Overview

My portion of our group project, Cafe Gato (an online marketing campaign for a hypothetical cat cafe), is an events database. A user can use a frontend endpoint to create an event (provided it passes validation requirements) and view other events read from a backend endpoint. This data can be filtered by various attributes on the frontend.

Below, I go over how I will meet the College Board expectations.

Purpose and Function

The purpose of the program is to allow the user to get involved in their community by creating events at a local cafe. From the perspective of the cafe using the program, the purpose is to optimize and automate the process of organizing events at their cafe.

The function of the program is that the user inputs various attributes in required fields on the frontend. Those attributes are sent to a backend server, validated, and if all conditions pass, they are added to the events database. On the frontend, the user can then see all validated events and filter them by date, start time, etc.

Data Abstraction

When date-filtered events are read from the database, the JSON data is parsed procedurally and events are ordered in a list of dictionaries by date. The list would then be called when the read table is made.

What the list will be called isn’t set in stone, but it would probably be something like chronDateList. It contains events in index based on date.

Managing Complexity

Using the above list of ordered dates manages complexity because the only other way to store the information would be through individual variables, which would be unpredictable and difficult to iterate efficiently considering that an unlimited number of events should be able to be stored overall.

Procedural Abstraction

A procedure likely called chronSort(list) or something like that. The list parameter determines which list of events is sorted. This helps because it lets multiple filters be on at a time. I could have events from every day listed in exact order, or I could let the user specify a certain date/month and only sort that list once it has already been specified. Doing this allows the program to parse through less data.

Algorithm Implementation

chronSort has to include some sequencing so that processes occur in the correct order. Selection will be present when the next most recent date is found and appended to the list. Iteration will be used in the process of parsing through the list in question.

Testing

Here would be my two tests:

  1. Using chronSort to sort a list of events from March 2023.
  2. Using chronSort to sort a list of events from April 2023.

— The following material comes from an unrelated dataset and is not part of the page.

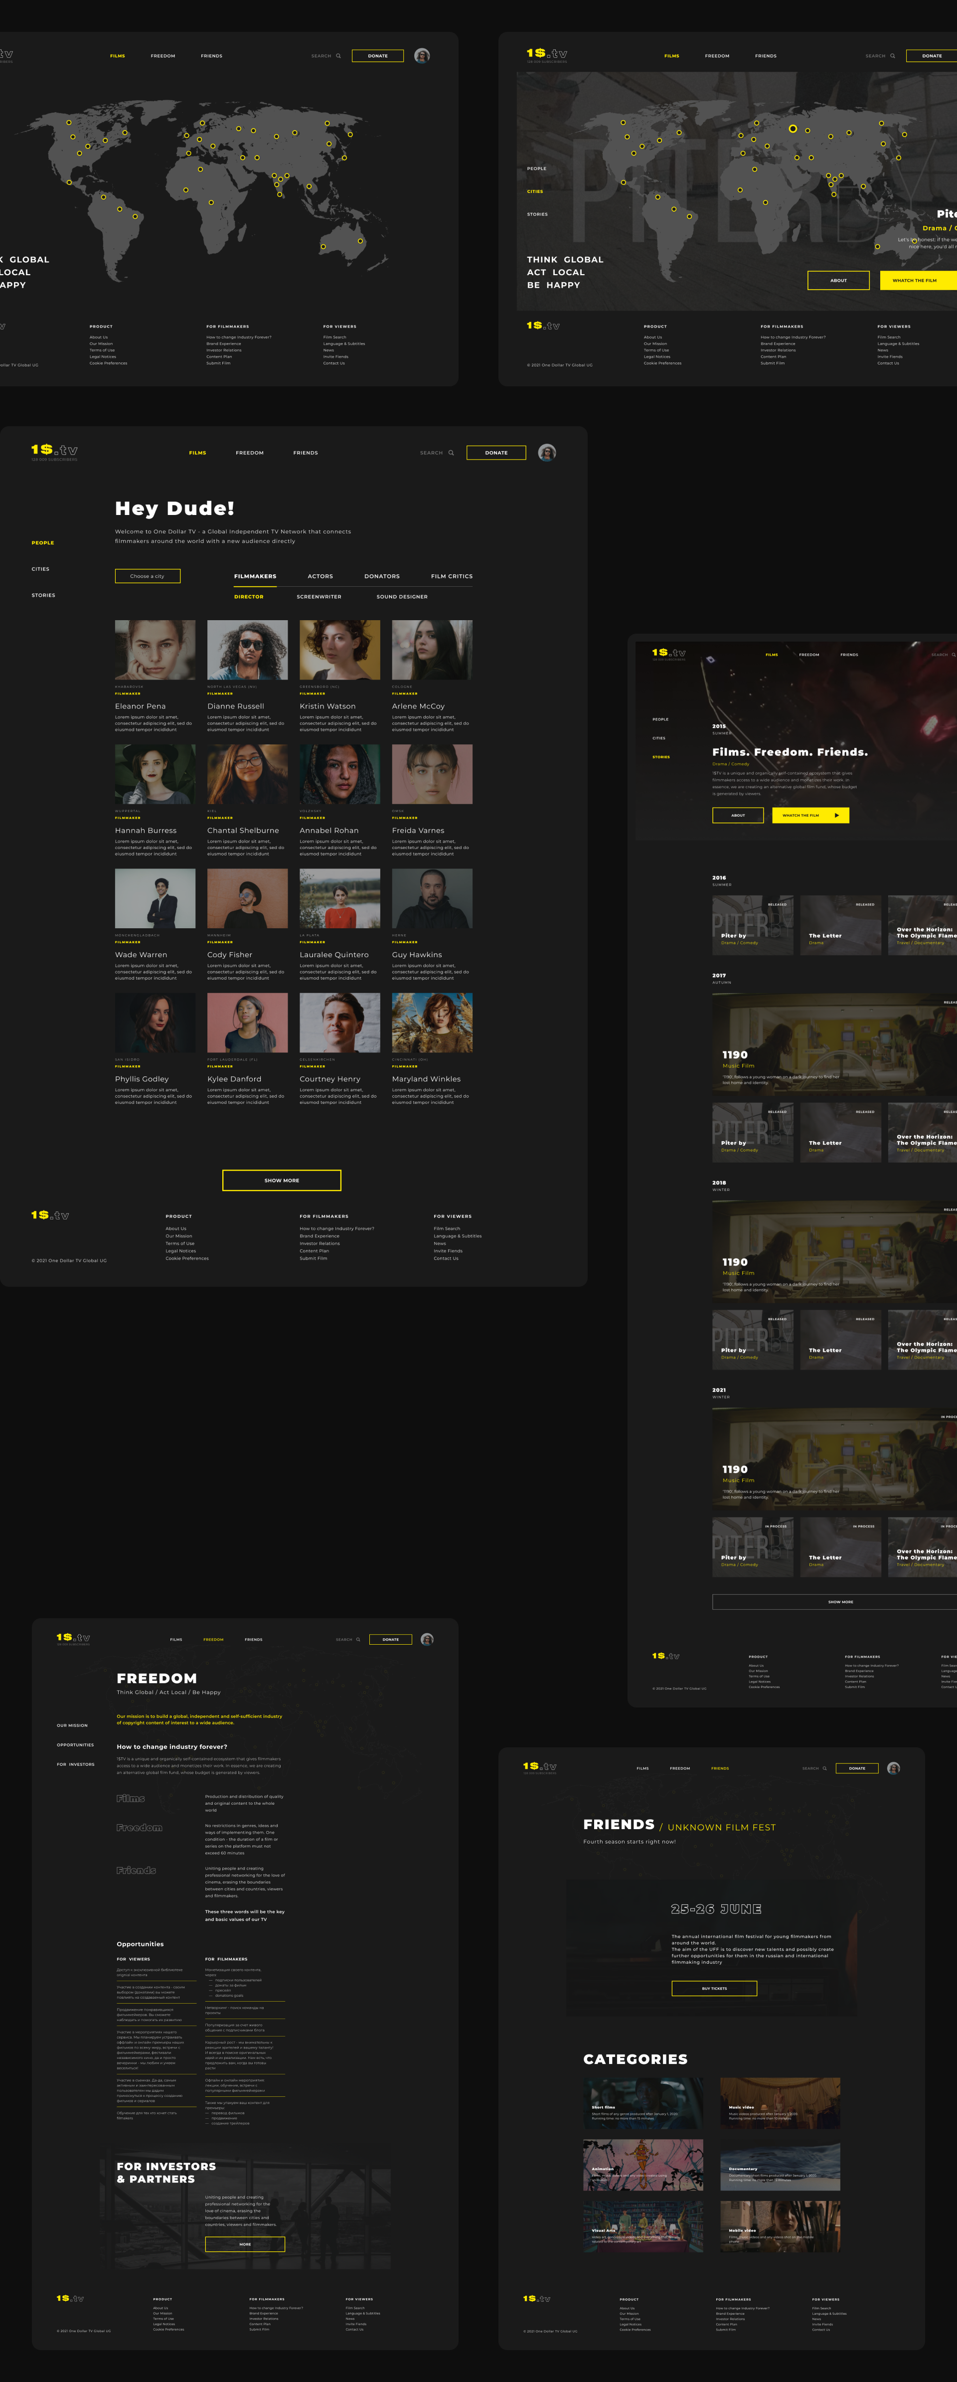Click 1$.tv logo above Hey Dude heading
This screenshot has width=957, height=2382.
(x=55, y=450)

They would result in completely different outputs, as not only would the lists of events be different, exactly which of the events in the order of their creation are earliest should be different, so the process of iteration would end up being slightly different.

Video Plan

I plan to show looking through the set of events on the page and messing with the filters; then moving the process of creating an event that meets the validation requirements, and refreshing the table to show it appearing; and finally making an invalid event and showing it not appearing.

If there’s time (I would likely speed up the video if possible), I’d love to show the process of using the pin to update or delete a user’s event.